The main focus of the current experiment was on the effect of a close relationship (familiarity) on explicit hand recognition. Specifically, based on the “self-expansion (to the romantic partner)” account [26
], focus was placed on whether the “partner-disadvantage” effect (in comparison with unknown persons), such as the self-disadvantage effect, emerges when performing explicit hand recognition. The results revealed longer RTs for images of a partner’s hand compared with images of another person’s hand, indicating slower responses to the partner’s hand image than to images of an unknown person’s hand, regardless of whether responses were made with the right or left hand. In the case of face recognition, Kircher et al. [44
] argued that one’s own face is not processed differently on a behavioral level compared with another, over-learned, emotionally salient face (i.e., the partner’s face). The current results revealed longer RTs in the self and partner’s hand conditions compared with the other and unknown person’s hand conditions. As for the response bias, significantly smaller ln(β) values when responses were made with the left hand (−0.031) in comparison with the right hand (0.553) were also found in the partner/unknown opposite-sex person discrimination task (Task 2), indicating that participants’ responses were relatively biased toward the partner responding with the left hand in this experimental situation. The results revealing a bias toward the partner responding with the left hand (Task 2) and a bias toward the self for the upright image with the left hand (Task 1) indicate that the explicit hand recognition of the self and partner are similarly processed by the right hemisphere and mediated by the left hand. These results suggest that the explicit recognition processes of a romantic partner’s hand might be (at least partially) similar to those of one’s own hand, implying that self-expansion to a romantic partner could occur at explicit visual hand recognition.

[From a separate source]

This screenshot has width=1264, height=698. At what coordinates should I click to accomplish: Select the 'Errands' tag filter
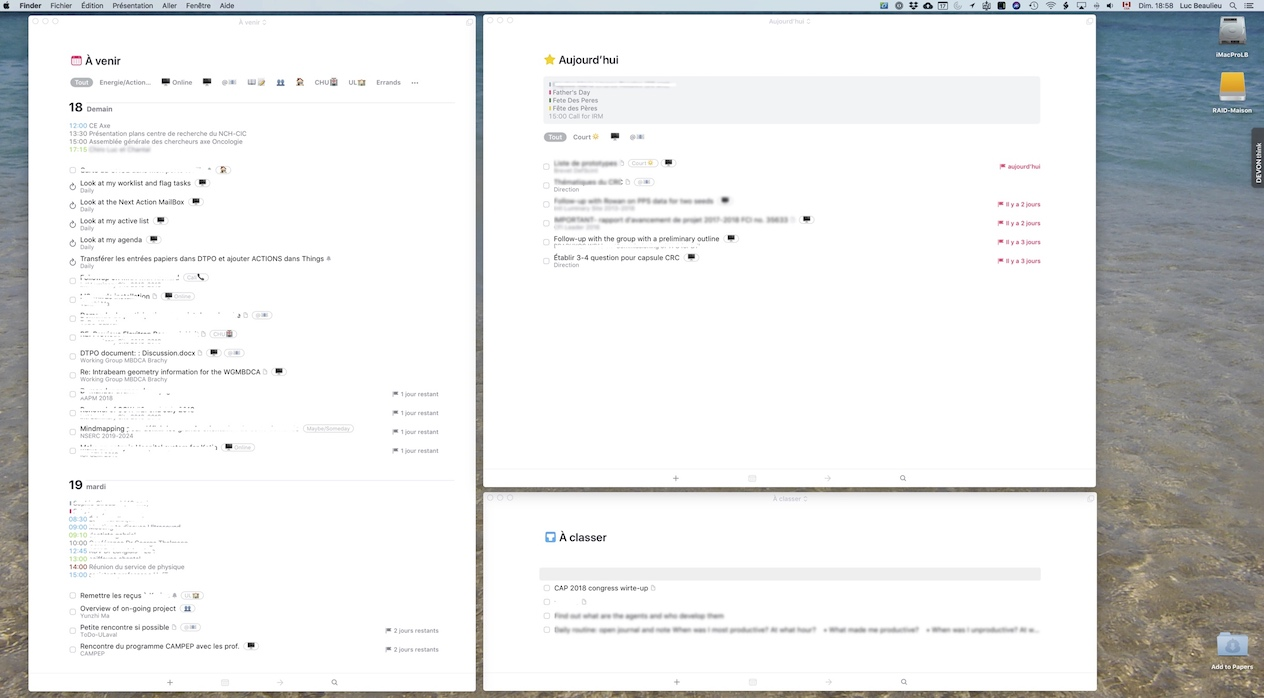coord(388,82)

The limitation of this study is the relatively small sample size, and therefore a future study designed by power analysis using the effect size obtained from the current study must be conducted. One remaining question is how the implicit hand recognition of partners is processed, so a hand laterality judgment task using the hand image of partners and unknowns should also be performed. In addition, the relationship length of each participant in Task 2 was relatively short because the data were collected from university students. Thus, future studies in which relationships (e.g., lover or spouse) and relationship lengths are included as independent variables are needed.
Overall, the current results indicate that the existence of a close relationship can induce the process of hand recognition when explicitly recognizing a partner’s to be similar to the process of explicitly recognizing one’s own hand.